- [Exercise directions]:
Could you copy out the material word for word, starting at its first line and ending after the line that contains "pos(98,169)"?

- [Dataset records]:
:::::

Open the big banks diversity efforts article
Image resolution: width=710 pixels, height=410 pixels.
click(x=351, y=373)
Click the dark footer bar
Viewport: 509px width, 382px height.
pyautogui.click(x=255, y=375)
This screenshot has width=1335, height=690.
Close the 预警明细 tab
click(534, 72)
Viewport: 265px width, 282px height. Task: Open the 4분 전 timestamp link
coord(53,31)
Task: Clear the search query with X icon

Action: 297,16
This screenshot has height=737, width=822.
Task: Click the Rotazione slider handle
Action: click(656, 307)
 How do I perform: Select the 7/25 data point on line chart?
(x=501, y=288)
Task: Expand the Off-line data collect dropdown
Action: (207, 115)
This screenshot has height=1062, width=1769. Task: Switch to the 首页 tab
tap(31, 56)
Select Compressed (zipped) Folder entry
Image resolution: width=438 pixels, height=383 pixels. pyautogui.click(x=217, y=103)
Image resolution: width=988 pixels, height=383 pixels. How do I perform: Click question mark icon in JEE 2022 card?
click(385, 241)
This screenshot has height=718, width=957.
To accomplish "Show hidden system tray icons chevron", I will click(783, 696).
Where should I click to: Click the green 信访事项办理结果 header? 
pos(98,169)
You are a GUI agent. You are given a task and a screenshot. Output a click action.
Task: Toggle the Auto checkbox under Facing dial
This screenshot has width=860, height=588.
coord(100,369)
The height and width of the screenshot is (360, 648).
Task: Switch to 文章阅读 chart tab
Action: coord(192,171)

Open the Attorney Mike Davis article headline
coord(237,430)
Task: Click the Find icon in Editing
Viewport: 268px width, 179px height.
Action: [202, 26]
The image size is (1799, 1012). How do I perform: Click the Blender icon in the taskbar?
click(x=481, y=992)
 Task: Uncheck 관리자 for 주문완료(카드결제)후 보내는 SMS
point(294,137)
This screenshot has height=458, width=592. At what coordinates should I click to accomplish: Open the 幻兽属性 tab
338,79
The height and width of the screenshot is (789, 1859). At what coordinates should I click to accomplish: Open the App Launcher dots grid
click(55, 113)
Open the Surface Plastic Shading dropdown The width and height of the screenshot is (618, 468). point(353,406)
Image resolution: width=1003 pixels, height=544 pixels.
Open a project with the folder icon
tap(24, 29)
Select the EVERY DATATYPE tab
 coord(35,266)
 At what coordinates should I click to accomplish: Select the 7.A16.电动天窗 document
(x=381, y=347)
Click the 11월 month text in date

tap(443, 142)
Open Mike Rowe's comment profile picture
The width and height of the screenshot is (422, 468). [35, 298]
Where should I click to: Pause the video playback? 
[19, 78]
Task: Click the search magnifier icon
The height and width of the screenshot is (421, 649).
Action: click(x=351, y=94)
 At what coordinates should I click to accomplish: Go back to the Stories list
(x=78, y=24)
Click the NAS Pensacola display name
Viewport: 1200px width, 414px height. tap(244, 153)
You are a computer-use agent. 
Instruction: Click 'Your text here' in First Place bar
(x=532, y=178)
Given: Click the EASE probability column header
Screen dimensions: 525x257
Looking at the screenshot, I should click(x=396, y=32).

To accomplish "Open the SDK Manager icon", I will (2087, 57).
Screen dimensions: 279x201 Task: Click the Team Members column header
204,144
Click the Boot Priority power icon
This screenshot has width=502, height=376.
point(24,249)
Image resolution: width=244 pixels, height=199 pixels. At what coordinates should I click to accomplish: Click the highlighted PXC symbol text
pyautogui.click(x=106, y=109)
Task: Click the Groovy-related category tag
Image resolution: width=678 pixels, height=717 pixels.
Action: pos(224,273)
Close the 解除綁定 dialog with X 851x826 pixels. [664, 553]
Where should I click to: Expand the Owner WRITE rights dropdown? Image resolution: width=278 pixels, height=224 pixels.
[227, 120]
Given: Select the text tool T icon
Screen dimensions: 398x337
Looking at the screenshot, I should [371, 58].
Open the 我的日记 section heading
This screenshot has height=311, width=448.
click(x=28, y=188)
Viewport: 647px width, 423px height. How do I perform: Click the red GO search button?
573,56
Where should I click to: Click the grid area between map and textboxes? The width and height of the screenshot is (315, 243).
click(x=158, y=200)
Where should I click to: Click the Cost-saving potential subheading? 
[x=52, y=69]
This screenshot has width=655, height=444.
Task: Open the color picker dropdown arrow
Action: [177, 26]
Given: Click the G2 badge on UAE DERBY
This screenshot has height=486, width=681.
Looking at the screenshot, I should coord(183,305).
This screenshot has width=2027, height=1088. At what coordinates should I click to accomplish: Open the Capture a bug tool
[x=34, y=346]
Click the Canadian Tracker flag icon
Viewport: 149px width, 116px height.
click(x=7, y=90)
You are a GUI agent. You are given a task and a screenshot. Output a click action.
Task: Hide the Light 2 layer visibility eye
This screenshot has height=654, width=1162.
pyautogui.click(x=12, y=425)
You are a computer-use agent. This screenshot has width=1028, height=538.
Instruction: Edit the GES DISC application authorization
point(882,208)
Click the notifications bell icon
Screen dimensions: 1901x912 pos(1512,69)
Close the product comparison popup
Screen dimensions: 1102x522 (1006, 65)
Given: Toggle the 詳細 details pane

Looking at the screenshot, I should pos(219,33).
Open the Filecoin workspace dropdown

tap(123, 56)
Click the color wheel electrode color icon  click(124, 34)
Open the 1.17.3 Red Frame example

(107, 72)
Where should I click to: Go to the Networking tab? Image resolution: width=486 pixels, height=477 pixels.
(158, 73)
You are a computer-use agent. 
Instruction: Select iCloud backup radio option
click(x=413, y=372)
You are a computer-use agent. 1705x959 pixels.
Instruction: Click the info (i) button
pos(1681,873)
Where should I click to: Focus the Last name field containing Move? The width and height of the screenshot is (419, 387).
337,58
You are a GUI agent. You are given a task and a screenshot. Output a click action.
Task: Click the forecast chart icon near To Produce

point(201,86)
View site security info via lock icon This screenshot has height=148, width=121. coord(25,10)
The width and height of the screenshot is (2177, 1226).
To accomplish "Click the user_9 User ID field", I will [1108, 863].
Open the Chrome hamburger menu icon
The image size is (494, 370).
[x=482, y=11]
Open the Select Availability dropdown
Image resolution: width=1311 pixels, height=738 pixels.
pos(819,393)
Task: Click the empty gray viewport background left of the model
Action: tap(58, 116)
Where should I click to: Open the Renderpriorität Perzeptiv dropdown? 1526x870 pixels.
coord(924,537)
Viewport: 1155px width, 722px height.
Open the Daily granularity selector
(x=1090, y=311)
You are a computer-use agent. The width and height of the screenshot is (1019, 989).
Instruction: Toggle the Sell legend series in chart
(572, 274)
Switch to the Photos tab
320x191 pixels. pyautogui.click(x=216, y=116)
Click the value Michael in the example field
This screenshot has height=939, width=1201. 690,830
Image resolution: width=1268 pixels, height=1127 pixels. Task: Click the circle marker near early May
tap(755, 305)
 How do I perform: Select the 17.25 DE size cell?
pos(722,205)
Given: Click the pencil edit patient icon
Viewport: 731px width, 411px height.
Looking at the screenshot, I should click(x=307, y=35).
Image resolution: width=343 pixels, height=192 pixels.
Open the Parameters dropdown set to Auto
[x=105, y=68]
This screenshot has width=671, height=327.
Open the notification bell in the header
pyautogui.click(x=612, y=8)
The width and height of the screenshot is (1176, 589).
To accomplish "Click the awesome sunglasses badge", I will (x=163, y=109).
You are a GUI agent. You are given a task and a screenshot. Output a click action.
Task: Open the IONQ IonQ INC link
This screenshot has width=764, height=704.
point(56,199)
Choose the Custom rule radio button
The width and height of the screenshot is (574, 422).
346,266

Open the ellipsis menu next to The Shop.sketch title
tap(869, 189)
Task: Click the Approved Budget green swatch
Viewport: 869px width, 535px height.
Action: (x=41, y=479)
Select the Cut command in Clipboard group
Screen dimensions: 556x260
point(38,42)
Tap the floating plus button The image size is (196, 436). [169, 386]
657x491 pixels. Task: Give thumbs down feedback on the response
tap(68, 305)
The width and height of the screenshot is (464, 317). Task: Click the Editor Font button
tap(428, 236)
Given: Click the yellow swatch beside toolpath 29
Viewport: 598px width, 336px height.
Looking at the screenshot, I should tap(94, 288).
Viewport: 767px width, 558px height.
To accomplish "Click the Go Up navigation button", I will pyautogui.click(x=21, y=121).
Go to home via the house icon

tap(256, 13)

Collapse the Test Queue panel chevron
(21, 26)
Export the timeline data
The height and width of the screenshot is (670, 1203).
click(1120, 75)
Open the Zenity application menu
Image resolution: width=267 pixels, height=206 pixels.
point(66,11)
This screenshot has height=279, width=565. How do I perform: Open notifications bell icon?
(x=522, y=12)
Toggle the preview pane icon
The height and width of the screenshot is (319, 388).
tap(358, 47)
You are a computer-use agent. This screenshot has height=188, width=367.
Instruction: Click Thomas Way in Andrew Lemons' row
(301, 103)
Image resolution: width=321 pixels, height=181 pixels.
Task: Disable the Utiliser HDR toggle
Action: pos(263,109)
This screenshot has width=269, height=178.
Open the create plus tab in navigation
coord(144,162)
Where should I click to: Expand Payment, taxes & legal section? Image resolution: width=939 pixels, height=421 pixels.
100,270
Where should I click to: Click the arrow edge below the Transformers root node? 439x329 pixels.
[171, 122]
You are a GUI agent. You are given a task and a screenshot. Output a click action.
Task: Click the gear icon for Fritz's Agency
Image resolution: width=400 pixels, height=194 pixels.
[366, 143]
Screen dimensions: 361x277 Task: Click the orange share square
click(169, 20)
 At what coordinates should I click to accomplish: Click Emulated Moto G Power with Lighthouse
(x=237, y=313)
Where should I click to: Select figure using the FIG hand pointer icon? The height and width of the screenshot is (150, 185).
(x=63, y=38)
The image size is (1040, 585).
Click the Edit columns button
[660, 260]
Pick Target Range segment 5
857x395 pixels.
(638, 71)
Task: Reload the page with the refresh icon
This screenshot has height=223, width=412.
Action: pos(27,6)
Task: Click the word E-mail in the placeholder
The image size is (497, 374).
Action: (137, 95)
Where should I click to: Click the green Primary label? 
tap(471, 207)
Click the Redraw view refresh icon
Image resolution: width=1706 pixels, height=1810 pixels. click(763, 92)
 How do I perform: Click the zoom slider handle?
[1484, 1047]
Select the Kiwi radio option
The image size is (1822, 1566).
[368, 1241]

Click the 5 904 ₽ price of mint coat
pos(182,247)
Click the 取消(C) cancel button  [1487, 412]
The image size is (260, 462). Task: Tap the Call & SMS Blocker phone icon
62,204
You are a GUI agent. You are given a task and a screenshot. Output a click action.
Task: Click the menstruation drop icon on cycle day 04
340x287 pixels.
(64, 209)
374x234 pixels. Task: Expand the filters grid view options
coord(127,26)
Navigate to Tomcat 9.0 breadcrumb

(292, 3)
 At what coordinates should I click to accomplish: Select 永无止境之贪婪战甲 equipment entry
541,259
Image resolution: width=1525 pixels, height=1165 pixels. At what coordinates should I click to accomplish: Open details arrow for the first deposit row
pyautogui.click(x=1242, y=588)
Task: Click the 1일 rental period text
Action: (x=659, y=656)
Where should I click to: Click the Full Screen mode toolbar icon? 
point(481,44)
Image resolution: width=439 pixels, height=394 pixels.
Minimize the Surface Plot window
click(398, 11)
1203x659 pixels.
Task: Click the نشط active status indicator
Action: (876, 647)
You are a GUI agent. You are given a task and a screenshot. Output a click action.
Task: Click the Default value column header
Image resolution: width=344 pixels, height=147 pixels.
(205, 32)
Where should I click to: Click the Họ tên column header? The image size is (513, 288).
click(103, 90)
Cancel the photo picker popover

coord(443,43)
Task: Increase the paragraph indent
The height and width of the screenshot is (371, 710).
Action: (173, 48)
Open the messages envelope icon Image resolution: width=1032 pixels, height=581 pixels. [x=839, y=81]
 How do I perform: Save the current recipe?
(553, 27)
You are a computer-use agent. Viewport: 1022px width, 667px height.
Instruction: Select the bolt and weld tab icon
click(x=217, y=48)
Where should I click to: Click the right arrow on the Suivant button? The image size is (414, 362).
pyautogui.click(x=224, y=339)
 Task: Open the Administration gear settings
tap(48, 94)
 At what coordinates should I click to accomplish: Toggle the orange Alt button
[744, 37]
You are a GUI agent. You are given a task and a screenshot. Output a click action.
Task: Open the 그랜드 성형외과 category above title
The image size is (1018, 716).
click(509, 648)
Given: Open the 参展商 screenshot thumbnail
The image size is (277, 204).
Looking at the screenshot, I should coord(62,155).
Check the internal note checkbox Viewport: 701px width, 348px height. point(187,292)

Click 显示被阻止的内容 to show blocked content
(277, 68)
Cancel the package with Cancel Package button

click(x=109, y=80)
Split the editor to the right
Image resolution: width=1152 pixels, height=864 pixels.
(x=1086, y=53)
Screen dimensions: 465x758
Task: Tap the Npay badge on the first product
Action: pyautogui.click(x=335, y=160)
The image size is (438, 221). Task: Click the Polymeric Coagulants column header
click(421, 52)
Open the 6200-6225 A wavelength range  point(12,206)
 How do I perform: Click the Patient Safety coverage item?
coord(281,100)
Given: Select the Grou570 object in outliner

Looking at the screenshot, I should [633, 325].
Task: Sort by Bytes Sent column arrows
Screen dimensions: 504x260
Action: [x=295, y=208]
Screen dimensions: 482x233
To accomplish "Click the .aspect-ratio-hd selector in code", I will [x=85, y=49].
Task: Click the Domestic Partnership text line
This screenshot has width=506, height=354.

:::::

- [Task response]:
Open the big banks diversity efforts article
Image resolution: width=710 pixels, height=410 pixels.
click(x=351, y=373)
Click the dark footer bar
Viewport: 509px width, 382px height.
pyautogui.click(x=255, y=375)
This screenshot has width=1335, height=690.
Close the 预警明细 tab
click(534, 72)
Viewport: 265px width, 282px height. Task: Open the 4분 전 timestamp link
coord(53,31)
Task: Clear the search query with X icon

Action: 297,16
This screenshot has height=737, width=822.
Task: Click the Rotazione slider handle
Action: click(656, 307)
 How do I perform: Select the 7/25 data point on line chart?
(x=501, y=288)
Task: Expand the Off-line data collect dropdown
Action: (207, 115)
This screenshot has height=1062, width=1769. Task: Switch to the 首页 tab
tap(31, 56)
Select Compressed (zipped) Folder entry
Image resolution: width=438 pixels, height=383 pixels. pyautogui.click(x=217, y=103)
Image resolution: width=988 pixels, height=383 pixels. How do I perform: Click question mark icon in JEE 2022 card?
click(385, 241)
This screenshot has height=718, width=957.
To accomplish "Show hidden system tray icons chevron", I will click(783, 696).
Where should I click to: Click the green 信访事项办理结果 header? 
pos(98,169)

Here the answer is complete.